When correlated to a point on the Earth, a meridian is not only an ‘invisible’ line but also one that is arbitrary, because it is an arc that could be drawn anywhere over a terrestrial (earth) or celestial (sky) sphere. The first and only line will always be a ‘prime’ meridian – a ‘zero’ in space and time. But if you want to know the relative location of a meridian around the planet you need two measures to provide you with your ‘longitude’.

First of all you need to calculate ‘midday’. But this is an ancient skill. If we look directly above us at solar noon, we will be midway between sunrise and sunset on that particular spot. The Sun also crosses overhead on the celestial meridian at the same time. The word itself is revealing: meridian comes from the Latin meridies, meaning ‘midday’, and this is where the term ‘a.m.’ (ante meridiem) and ‘p.m.’ (post meridiem) come from.

To determine the longitude of a place you need not only to know the time but also to what time it is at a place of reference, called a ‘prime’ meridian. To do this, even over a few metres, requires a portable and accurate clock that keeps ‘standard time’ of that prime location – the most renowned of these being Greenwich Mean Time.

The problem of longitude was one of the most challenging questions for navigation and thus for colonisation in the mid-18th century. It was invention of the marine chronometer (such as the E520, which Matthew Flinders used  to circumnavigate and chart Australia from 1801 to 1803) that provided the means for the British to reliably navigate the planet, and facilitate its program of colonising Australia.

When it comes to determining a reference or prime meridian on land, the counterpart to the chronometer is the transit telescope. From the early 17th century, largely thanks to the work of Galileo Galilei, the capacity to both view and track the stars was transformed by the perfection of telescope technology.

Here in Figure 1 is the Observatory’s 6 inch refracting Transit Telescope made by Troughton and Simms (1875-1877). Sometimes also called a transit ‘circle’ telescope, it was the workhorse of the Observatory up until the 1960s performing observations for timekeeping and meridian measures, and even serving as the early apparatus for the ‘Mapping the stars’ project. It is situated on a north-south axis that enables two precise measurements. The first is the position of a star in the sky.

The second measure is of time – which is possible to determine once a star’s position is known – is its split-second crossing or ‘transit’ from east to west. As seen in Figure 2, the observer reclined under the telescope, waiting for the rotation of the Earth to carry the star across the field of view of the across the fine spider web lines on the telescope’s eyepiece.

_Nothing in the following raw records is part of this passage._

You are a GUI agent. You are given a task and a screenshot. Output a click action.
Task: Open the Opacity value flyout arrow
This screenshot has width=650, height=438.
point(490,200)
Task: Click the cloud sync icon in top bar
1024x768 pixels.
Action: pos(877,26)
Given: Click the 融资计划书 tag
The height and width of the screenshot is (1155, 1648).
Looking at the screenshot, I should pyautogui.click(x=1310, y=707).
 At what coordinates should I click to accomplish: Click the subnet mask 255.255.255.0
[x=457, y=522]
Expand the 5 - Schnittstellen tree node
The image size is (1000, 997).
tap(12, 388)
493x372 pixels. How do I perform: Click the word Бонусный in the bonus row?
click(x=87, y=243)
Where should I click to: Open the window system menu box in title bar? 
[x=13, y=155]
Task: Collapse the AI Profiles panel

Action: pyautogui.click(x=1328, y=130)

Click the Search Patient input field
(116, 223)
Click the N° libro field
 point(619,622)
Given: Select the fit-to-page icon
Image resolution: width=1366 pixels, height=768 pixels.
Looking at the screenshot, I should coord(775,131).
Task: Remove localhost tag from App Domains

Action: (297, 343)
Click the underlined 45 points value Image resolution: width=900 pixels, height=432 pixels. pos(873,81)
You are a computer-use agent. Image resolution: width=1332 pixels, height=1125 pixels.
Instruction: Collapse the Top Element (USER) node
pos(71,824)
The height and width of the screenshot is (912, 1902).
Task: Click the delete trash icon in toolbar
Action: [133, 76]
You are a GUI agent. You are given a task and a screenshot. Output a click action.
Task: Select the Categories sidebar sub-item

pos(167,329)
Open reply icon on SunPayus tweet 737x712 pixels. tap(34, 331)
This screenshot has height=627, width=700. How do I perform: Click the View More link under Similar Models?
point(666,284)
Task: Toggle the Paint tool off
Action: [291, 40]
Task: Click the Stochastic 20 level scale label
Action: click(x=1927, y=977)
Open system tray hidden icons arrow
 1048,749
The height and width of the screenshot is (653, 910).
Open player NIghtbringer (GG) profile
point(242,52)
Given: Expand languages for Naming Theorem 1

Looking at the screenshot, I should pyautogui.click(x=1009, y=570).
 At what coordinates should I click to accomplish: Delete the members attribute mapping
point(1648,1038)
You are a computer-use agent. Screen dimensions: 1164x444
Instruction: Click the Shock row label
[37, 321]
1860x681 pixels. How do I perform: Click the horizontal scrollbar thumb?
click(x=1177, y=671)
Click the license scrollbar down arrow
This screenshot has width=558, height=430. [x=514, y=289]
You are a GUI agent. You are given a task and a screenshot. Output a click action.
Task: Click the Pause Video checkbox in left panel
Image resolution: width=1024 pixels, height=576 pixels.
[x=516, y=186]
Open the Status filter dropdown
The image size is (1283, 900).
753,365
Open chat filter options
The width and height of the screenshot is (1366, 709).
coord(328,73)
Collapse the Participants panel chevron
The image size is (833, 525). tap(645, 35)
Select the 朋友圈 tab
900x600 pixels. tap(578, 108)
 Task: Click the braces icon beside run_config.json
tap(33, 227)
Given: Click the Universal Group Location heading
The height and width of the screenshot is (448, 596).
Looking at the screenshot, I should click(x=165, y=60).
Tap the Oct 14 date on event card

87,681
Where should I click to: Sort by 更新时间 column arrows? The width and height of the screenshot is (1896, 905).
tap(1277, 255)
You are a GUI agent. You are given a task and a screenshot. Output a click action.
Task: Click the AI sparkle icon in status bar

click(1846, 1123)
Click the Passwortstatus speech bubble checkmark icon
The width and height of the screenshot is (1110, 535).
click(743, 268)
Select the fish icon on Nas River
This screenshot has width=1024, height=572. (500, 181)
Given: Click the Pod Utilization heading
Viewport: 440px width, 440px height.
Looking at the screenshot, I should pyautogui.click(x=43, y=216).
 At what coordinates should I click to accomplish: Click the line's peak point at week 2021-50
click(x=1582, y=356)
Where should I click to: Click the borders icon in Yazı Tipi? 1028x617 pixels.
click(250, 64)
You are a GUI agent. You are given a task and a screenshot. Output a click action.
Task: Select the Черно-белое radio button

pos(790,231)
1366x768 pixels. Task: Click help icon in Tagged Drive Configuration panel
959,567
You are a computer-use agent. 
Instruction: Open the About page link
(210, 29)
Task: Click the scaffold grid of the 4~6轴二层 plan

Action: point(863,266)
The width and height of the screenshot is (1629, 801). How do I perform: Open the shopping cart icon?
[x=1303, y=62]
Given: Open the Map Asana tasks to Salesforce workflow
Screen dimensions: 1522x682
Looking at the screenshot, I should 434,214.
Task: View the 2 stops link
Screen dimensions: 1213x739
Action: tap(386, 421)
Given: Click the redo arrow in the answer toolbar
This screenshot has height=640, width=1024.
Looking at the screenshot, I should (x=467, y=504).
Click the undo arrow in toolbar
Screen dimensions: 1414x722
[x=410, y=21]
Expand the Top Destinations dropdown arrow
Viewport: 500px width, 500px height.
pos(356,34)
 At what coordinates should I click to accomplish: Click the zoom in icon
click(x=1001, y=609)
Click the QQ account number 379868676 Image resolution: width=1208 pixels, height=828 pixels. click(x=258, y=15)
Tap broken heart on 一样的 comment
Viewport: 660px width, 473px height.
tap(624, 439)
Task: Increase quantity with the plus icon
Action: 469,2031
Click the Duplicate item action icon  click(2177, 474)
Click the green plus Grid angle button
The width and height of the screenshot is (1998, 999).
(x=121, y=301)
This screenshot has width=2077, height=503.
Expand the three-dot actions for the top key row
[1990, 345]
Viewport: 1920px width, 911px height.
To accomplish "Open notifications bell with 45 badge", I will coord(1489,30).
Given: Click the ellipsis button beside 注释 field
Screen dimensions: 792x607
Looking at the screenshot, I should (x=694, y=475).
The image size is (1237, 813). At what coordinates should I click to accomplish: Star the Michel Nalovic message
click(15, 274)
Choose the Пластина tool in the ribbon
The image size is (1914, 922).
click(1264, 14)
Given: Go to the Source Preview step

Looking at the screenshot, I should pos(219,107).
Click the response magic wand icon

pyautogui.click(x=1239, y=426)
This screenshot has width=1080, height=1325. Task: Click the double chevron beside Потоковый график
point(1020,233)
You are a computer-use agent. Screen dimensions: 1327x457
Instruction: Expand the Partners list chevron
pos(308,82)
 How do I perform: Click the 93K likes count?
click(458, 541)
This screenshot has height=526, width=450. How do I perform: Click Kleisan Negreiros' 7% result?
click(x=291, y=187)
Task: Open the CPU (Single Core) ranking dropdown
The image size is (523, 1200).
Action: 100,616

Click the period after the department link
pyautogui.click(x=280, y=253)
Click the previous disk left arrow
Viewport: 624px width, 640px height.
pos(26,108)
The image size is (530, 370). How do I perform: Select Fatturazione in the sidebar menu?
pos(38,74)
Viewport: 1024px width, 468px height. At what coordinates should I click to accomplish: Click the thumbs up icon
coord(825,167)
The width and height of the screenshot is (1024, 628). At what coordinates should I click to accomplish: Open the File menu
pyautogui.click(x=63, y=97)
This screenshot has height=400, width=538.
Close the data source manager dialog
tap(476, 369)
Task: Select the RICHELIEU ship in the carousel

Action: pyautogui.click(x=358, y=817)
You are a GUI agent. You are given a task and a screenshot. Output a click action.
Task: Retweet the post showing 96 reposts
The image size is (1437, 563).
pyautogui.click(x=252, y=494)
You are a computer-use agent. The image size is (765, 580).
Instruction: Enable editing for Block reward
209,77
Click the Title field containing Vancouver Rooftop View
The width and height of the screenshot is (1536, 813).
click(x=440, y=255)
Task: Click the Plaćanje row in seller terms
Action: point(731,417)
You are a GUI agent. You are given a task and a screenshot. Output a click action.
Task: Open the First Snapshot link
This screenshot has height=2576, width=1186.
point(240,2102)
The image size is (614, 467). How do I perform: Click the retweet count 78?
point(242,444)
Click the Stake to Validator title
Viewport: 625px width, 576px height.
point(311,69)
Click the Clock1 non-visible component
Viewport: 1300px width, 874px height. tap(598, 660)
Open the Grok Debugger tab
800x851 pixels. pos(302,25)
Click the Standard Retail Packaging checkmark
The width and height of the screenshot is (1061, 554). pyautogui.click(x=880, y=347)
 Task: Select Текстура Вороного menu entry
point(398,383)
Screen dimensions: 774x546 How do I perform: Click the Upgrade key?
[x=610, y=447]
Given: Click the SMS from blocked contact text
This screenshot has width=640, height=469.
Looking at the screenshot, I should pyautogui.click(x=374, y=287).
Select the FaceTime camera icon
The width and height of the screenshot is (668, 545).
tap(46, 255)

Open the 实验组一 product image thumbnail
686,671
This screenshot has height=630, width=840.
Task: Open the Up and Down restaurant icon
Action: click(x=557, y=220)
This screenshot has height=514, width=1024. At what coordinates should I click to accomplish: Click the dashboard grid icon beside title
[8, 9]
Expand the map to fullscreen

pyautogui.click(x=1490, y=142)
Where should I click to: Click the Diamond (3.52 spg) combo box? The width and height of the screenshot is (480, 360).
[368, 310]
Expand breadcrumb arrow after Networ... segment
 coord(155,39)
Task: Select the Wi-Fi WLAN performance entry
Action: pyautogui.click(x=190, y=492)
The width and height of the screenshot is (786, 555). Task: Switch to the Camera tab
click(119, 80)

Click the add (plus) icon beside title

This precise moment of this crossing was used by astronomers to calibrate their ‘transit’ clocks. In the Transit Room is a postcard tacked on the wall, shown in my photograph below (Figure 3). Here we see the elaborate set-up that wired the telescope to the Observatory’s Hardy Sidereal Time Tegulator clock.  Made by William Hardy (1795-1821), this clock was used for transit observations, up until the 1860 regulator clock by Charles Frodsham was installed, which was in use at the Observatory for over 100 years.

A metre to the right, just next to the Transit Telescope is a little metal triangle. This is Sydney Trig. E (or Trigonometrical Station E), one of the markers I mentioned in yesterday’s Introduction, which was established based on a meridian survey of 1927 – and is notably at some distance from the Transit Telescope – which is already a curious sign of shifting ground. This reference was moreover used as the origin for the Trigonometrical Survey of NSW and the for the Triangulation of South Eastern Australia until 1966.

In the early 20th century, the Trig E (possibly a copy) was situated on top of the Observatory’s Time Ball Tower. This provided surveyors clambering up the Observatory tower stairs with a clear view to triangulate across Sydney city’s increasingly cluttered skyline, lugging their theodolites onto the roof until sometime in the 1980s. This marker was removed during renovation works at some point, but Astronomer Nick Lomb informs us that it was replaced as recently as 2012, to mark a new Department of Lands survey naming it Observatory E with its Longitude coordinates being 151° 12′ 4” E.